Non-woven fabric is composed of oriented or random fibers. It is a new generation of environmentally friendly materials, which has the characteristics of moisture-proof, breathable, flexible, light weight, non-combustible, easy to decompose, non-toxic and non-irritating, rich in color, low price, and recyclable. Polypropylene (PP material) pellets are mostly used as raw materials, which are produced by a continuous one-step method of high-temperature melting, spinning, laying, and hot-pressing.
1. The development of non-woven textile industry
The industrial production of non-woven fabrics in the modern sense began to appear in 1878, when the British company William Bywater successfully developed a needle punching machine in the world. In 1900, the United States James Hunter (James Hunter) company began the development and research on the industrial production of non-woven fabrics. In 1942, a company in the United States produced thousands of yards of non woven fabrics made by bonding, and started the industrial production of nonwoven fabrics, and officially named the product "Nonwoven fabric". In 1951, the United States developed a melt blown non-woven fabric. In 1959, the United States and Europe successfully studied spun-laid non-woven fabrics. At the end of the 1950s, the low-speed paper machine was transformed into a wet-laid non-woven fabric machine, and the production of wet-laid non-woven fabrics began. From 1958 to 1962, the Chicot Company of the United States obtained the patent for the production of non-woven fabrics by the spunlace method, and it was not until the 1980s that it officially started mass production. As of 1998, the world's consumption of non-woven fabrics has reached 2.4 million tons. In 1970, its consumption was only 400,000 tons, and by 2007, its consumption reached 4 million tons.

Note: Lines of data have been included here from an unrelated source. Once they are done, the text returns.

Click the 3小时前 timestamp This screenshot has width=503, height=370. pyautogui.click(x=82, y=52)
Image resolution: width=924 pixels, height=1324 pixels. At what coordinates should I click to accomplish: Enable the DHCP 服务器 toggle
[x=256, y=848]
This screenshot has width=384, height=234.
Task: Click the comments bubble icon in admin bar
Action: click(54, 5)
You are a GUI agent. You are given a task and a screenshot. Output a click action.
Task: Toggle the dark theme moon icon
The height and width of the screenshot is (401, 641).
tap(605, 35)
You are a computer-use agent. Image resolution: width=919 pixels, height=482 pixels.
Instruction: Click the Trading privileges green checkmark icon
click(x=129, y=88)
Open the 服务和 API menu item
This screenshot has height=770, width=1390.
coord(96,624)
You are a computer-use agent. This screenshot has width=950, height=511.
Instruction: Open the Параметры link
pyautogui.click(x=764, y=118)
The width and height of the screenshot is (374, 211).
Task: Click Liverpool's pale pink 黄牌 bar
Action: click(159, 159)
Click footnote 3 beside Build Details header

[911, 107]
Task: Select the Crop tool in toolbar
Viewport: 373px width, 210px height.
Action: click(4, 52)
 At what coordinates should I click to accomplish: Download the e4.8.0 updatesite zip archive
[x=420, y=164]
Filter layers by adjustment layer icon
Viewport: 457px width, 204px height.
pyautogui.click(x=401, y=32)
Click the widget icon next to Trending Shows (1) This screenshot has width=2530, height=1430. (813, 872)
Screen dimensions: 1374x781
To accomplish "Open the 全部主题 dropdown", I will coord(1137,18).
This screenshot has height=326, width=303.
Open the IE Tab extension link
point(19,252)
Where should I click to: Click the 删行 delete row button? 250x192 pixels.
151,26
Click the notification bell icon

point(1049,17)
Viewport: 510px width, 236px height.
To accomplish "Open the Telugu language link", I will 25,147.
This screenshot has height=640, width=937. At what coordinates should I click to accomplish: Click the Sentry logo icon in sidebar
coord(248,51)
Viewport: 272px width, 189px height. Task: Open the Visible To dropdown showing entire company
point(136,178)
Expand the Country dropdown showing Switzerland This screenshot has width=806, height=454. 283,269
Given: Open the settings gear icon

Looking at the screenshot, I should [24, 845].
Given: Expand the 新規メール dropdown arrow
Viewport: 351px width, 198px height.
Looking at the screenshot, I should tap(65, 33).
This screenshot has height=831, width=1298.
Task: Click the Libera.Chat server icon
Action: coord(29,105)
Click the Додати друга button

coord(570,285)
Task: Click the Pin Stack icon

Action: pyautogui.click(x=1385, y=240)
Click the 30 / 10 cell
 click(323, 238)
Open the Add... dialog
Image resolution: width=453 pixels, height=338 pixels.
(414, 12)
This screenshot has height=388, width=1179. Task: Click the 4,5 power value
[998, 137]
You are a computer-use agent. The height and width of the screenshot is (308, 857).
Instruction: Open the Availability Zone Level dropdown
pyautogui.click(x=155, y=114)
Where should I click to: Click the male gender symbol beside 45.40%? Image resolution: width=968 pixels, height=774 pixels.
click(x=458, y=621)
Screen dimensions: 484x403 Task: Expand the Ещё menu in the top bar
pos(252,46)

Manufacturers of non-woven fabrics are mainly concentrated in the United States (41% of the world), Western Europe accounted for 30%, and Japan accounted for 8%. In 2018, China's non-woven fabric output was 5.932 million tons, accounting for 37.91% of the global total, and the world's largest production capacity. 63% of the fibers used in the production of non-woven fabrics worldwide are polypropylene, 23% polyester, 8% viscose, 2% acrylic fiber, 1.5% polyamide, and the remaining 3% other fiber. The application of non-woven fabrics in packaging materials, medical supplies, transportation tools, and textile materials for shoemaking has increased significantly.
2. Non-woven fabric production and consumption
The global consumption of non-woven fabrics was 800,000 tons in 1983, and increased to 1.1 million tons in 1985, 1.4 million tons in 1988, and by 1998, global non-woven fabric consumption reached 2.4 million tons.
The consumption of man-made fibers used in various textiles was 16.9 million tons in 1983, increased to 20.4 million tons in 1988, reached 30.4 million tons in 1998, and reached 37 million tons in 2005. Reached 38.3 million tons.
The consumption growth rate of man-made fibers in the production of non-woven fabrics is expected to reach 10% in 2005 and 10.4% in 2007.
Part of the reason why the consumption of the non-woven fabric industry has grown so fast is the increase in auxiliary industries in China, Southeast Asia, Latin America and the Middle East.